*Testo fornito:*
%%

La trombosi della vena retinica è la causa più comune di disabilità visiva.
È associata a fattori oculari o ad aterosclerosi delle arterie retiniche.
La trombosi può coinvolgere un ramo o la vena centrale della retina. L’edema retinico che ne consegue riduce l’acuità visita e si può complicare con emorragia, neo-vascolarizzazione e glaucoma.
La trombosi può essere ricorrente in sede omolaterale (2%) e controlaterale (10%).
Una gestione appropriata dei fattori di rischio cardiovascolare rilevanti (ad es. ipertensione arteriosa, diabete, dislipidemia) è fortemente consigliata per ridurre il rischio di complicanze future, ma l’efficacia della terapia antitrombotica è ancora in discussione.
L'associazione più forte tra RVO e trombofilia è stata riportata nei pazienti più giovani (età ≤45 anni), quelli con una storia familiare o personale di tromboembolia venosa e quelli senza fattori di rischio cardiovascolare. Anche le malattie autoimmuni (ad es. lupus eritematoso sistemico) e la terapia estrogenica possono rappresentare potenziali fattori di rischio per la trombosi venosa retinica.
Il trattamento della trombosi venosa retinica ha lo scopo di ridurre le complicanze locali, favorire la ricanalizzazione e prevenire gli eventi cardiovascolari.
Gli interventi oculistici prevedono l’iniezione intraoculare di desametasone ed inibitori dell’angiogenesi ( es. Bevacizumab).
L’uso di aspirina o ticlopidina si è rilevato migliore del placebo in termini di aumento dell’acuità visiva.
EBPM è stata usata nelle trombosi di recente insorgenza (<30 giorni), a dosi terapeutiche per 7-10 gg, quindi a dosi intermedie per 3 mesi ha dato risultati nettamente superiori rispetto all’aspirina nel recupero visivo e nella riduzione delle recidive, senza alcuna differenza nei tassi di sanguinamento.

%%

*Consegna 1:* Secondo il testo sulla trombosi della vena retinica, in quale percentuale di casi la trombosi si ripresenta in sede controlaterale?
*Consegna 2:* Traduci in inglese questa frase del testo sulla trombosi della vena retinica: "Il trattamento della trombosi venosa retinica ha lo scopo di ridurre le complicanze locali, favorire la ricanalizzazione e prevenire gli eventi cardiovascolari."
*Consegna 3:* Trascrivi dal testo fornito il passo che va da "La trombosi può coinvolgere" a "ancora in discussione.".

*Dati forniti:*
%%

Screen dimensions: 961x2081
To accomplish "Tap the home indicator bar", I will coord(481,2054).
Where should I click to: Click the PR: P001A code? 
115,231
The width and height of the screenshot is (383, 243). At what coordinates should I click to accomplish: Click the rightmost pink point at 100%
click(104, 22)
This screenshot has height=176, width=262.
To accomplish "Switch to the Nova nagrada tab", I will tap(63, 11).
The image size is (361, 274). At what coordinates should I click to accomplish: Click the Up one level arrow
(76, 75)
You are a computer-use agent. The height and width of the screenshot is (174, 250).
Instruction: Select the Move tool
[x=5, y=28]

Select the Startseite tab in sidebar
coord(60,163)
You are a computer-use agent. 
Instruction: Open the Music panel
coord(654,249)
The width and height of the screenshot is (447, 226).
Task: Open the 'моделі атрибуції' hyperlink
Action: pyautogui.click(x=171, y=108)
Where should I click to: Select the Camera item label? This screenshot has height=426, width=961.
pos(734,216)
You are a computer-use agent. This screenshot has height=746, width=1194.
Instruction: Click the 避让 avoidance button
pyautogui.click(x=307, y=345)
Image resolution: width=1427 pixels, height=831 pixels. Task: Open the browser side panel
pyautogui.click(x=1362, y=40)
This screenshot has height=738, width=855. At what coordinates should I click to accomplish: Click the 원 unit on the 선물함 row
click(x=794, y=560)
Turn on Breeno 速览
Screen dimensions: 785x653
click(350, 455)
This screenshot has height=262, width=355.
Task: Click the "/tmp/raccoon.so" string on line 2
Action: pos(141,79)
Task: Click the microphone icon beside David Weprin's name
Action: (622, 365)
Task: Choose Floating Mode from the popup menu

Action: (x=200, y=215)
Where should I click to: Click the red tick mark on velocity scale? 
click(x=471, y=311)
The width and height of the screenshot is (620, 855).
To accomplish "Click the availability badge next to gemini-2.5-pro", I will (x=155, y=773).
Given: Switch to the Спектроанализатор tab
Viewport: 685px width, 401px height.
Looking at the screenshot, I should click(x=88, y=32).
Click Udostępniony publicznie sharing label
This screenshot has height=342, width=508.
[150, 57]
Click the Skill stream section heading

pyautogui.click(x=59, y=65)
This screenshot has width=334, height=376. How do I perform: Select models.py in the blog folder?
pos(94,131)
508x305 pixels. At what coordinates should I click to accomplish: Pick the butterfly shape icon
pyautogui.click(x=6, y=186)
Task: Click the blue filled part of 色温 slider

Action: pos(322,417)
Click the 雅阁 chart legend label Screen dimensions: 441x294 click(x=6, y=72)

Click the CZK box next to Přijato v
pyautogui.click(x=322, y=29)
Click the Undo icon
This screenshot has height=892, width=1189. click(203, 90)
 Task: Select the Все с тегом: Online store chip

%%

*Risposta 1:* Nel 10% dei casi.

*Risposta 2:* The treatment of retinal vein thrombosis aims to reduce local complications, promote recanalization, and prevent cardiovascular events.

*Risposta 3:*
La trombosi può coinvolgere un ramo o la vena centrale della retina. L’edema retinico che ne consegue riduce l’acuità visita e si può complicare con emorragia, neo-vascolarizzazione e glaucoma.
La trombosi può essere ricorrente in sede omolaterale (2%) e controlaterale (10%).
Una gestione appropriata dei fattori di rischio cardiovascolare rilevanti (ad es. ipertensione arteriosa, diabete, dislipidemia) è fortemente consigliata per ridurre il rischio di complicanze future, ma l’efficacia della terapia antitrombotica è ancora in discussione.